- What you will do:
Copy out the items below without changes, from the very first line through the line containing "The width and".

Items from a dataset

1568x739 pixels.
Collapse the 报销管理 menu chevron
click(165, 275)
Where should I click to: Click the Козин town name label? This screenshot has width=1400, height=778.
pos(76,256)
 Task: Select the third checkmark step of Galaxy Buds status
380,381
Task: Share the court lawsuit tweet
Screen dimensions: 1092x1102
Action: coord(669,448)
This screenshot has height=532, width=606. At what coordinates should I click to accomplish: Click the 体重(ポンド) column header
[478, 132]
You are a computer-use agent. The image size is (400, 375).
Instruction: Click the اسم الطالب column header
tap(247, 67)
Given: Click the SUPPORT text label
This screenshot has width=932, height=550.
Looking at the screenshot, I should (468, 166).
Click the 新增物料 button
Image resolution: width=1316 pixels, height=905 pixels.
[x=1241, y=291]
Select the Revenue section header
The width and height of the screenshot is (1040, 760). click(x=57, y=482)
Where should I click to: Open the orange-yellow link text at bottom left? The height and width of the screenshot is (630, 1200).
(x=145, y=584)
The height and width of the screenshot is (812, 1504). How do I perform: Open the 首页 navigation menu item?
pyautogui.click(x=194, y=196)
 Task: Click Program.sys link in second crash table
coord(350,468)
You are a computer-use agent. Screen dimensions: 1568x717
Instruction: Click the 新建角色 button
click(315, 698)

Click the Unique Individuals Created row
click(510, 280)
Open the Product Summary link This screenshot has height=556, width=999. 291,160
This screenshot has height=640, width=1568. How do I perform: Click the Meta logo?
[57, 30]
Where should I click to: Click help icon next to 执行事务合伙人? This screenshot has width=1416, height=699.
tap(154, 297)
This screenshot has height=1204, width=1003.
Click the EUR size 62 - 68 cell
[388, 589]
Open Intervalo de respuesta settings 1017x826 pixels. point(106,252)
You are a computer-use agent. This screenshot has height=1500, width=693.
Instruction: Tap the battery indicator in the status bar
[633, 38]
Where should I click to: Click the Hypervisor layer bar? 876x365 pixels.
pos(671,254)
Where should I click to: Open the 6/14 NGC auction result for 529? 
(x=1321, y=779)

- The solution:
1568x739 pixels.
Collapse the 报销管理 menu chevron
click(165, 275)
Where should I click to: Click the Козин town name label? This screenshot has width=1400, height=778.
pos(76,256)
 Task: Select the third checkmark step of Galaxy Buds status
380,381
Task: Share the court lawsuit tweet
Screen dimensions: 1092x1102
Action: coord(669,448)
This screenshot has height=532, width=606. At what coordinates should I click to accomplish: Click the 体重(ポンド) column header
[478, 132]
You are a computer-use agent. The image size is (400, 375).
Instruction: Click the اسم الطالب column header
tap(247, 67)
Given: Click the SUPPORT text label
This screenshot has width=932, height=550.
Looking at the screenshot, I should (468, 166).
Click the 新增物料 button
Image resolution: width=1316 pixels, height=905 pixels.
[x=1241, y=291]
Select the Revenue section header
The width and height of the screenshot is (1040, 760). click(x=57, y=482)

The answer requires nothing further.